Food System Sustainability Project
Click here to download the final report of the food systems sustainability project, Planting Prosperity and Harvesting Health: Trade-Offs and Sustainability in Our Regional Food System (.pdf file, 16.4 MB).
To open the file, you will need the free Adobe Acrobat Reader, which can be downloaded at http://www.adobe.com/
This final report includes revisions based on feedback from the April 25 forum on food system sustainability, as well as additional indicators.
Click here to download the executive summary of the project, including findings and next steps.
The report and the forum were made possible in part by grants from Kaiser Permanente Northwest and the Food Innovation Center at Oregon State University.
Why an Assessment?
The purpose of this assessment is to evaluate, or measure, the trends of the region's food system. It starts with goals (or a vision) for that system, and uses data indicators to measure progress toward them over time.
Students and faculty from Community Food Matters, funded in part by a Portland State University initiative, were involved in momentum building around sustainable food systems from 2000 onward. Through their efforts, an advisory group of food system stakeholders and more than 70 local Portland Food System conference attendees highlighted the need and desire for a food system assessment.
Food System Assessments, or activities that involve systematic collection of data and dissemination of information, can be used at the community level (see the Community Food Security Coalition), the county level (see UC Davis Programs), and the state or regional level (see The Vivid Picture Project) to help community leaders and decision makers devise strategies to improve local issues.
The "region" for this assessment is defined as Oregon and Washington producers/suppliers/farmers through the distribution chain to consumers in the six county Portland-Vancouver area (Clark, Washington, Columbia, Yamhill, Multnomah, Clackamas counties). This is the region that our Institute is charged with assisting (see IMS Mission). It is also an effort to bridge "urban" concerns with those that are "rural".
Literature on indicator projects reveals that data indicators and assessments have the most utility when decision makers who have the power to create policies and programs are actively involved in creating the vision, the data, and contribute to helping one another understand what data trends really mean (e.g. the context).
- Individuals have been asked to help with the discussion who have a stake in the food system being economically, environmentally, and socially sustainable.
- These individuals work for programs or in policies that have an impact on shaping or altering the system through decision making and use of resources (e.g. training farmers, organizing workers, or creating markets). Or, they are member of a group that is organized to impact programs/policies that do.
- Collectively, they represent diverse perspectives (economic, social, environmental, cultural); which is crucial for this process to be credible and viable.
Everyone has a stake in the food system; later we would like help in defining specific processes for input of anyone and everyone. We are also conducting "informational" interviews with a broad range of other stakeholders who are not direct advisors for the goals and data.

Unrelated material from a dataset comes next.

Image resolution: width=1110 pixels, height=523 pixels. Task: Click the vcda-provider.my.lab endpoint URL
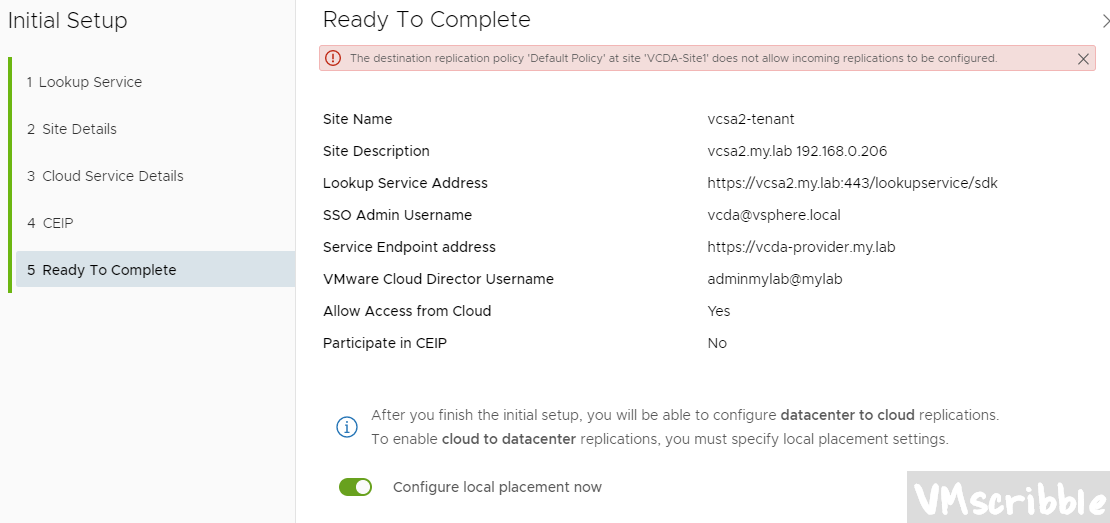pyautogui.click(x=801, y=247)
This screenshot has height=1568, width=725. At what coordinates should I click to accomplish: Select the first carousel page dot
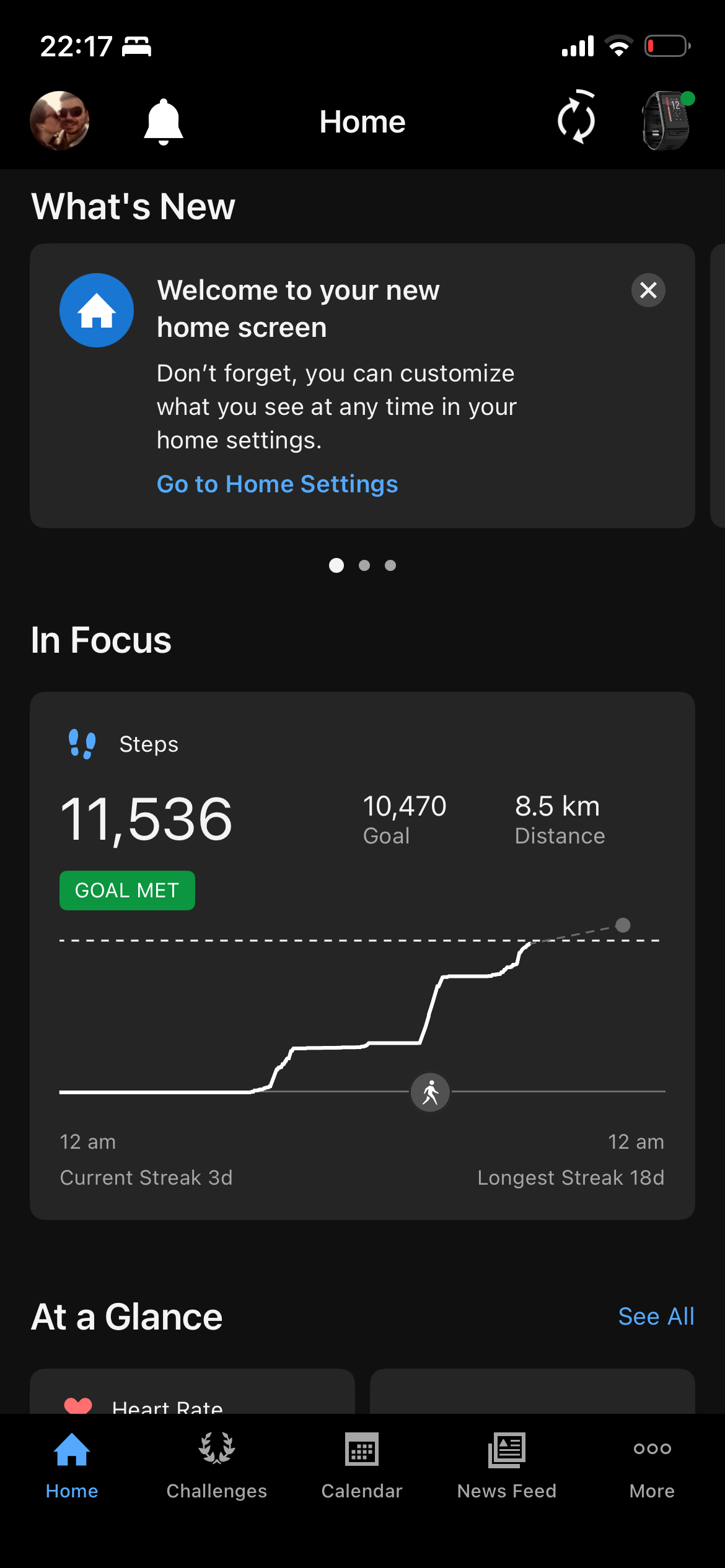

Indicators include data that provides a summary of certain features of a place or system; the Gross Domestic Product is an aggregated economic measure. They can also "indicate" the status of a problem; recycling rates, crime rates, poverty and unemployment rates are examples of this. Indicators can also help manage complicated, interrelated, systems through providing information related to specific actions.
Indicators do not directly drive policy - they just provide information. It is the collaborative process and an ongoing dialogue among decision makers and other stakeholders that gives the data utility. Indicators only influence programs and policy, or system change, when they become part of our thinking and ordinary decision making. The objective of this project is to provide contextually meaningful, rigorous data to decision makers.
- We used several other assessments and literature from urban planning, urban sustainability, and system science to guide how data is selected.
While it can be challenging to work together, group expertise means we can cover more ground. The food system is complicated, involves multiple sub-systems (e.g. markets, bioregions, cultures) and is continually changing. An indicator only represents a very small part of what program and policy makers want to pay attention to. Participation and collaboration among individuals with different perspectives gives us the potential to wrestle with those differences and help invent innovative ways of addressing them.
In discussion groups, we will have a facilitator trained in consensus-based processes. The objective behind this is to help us move beyond differences, protect our individual values, but still find common areas for agreement.
What do we mean by "Sustainable"?
The concept of sustainability originates in conservation biology: broadly, the idea that resources can be used in a certain way so that these resources will continue to exist for future generations.
There are multiple contested definitions that have emerged over the years. Sustainablity encompasses social, economic and environmental concepts. Thus, instead of one definition, we are asking stakeholders to create an outcome-driven understanding of the concept. In other words, when these user-defined goals are met - that's when our system is "sustainable."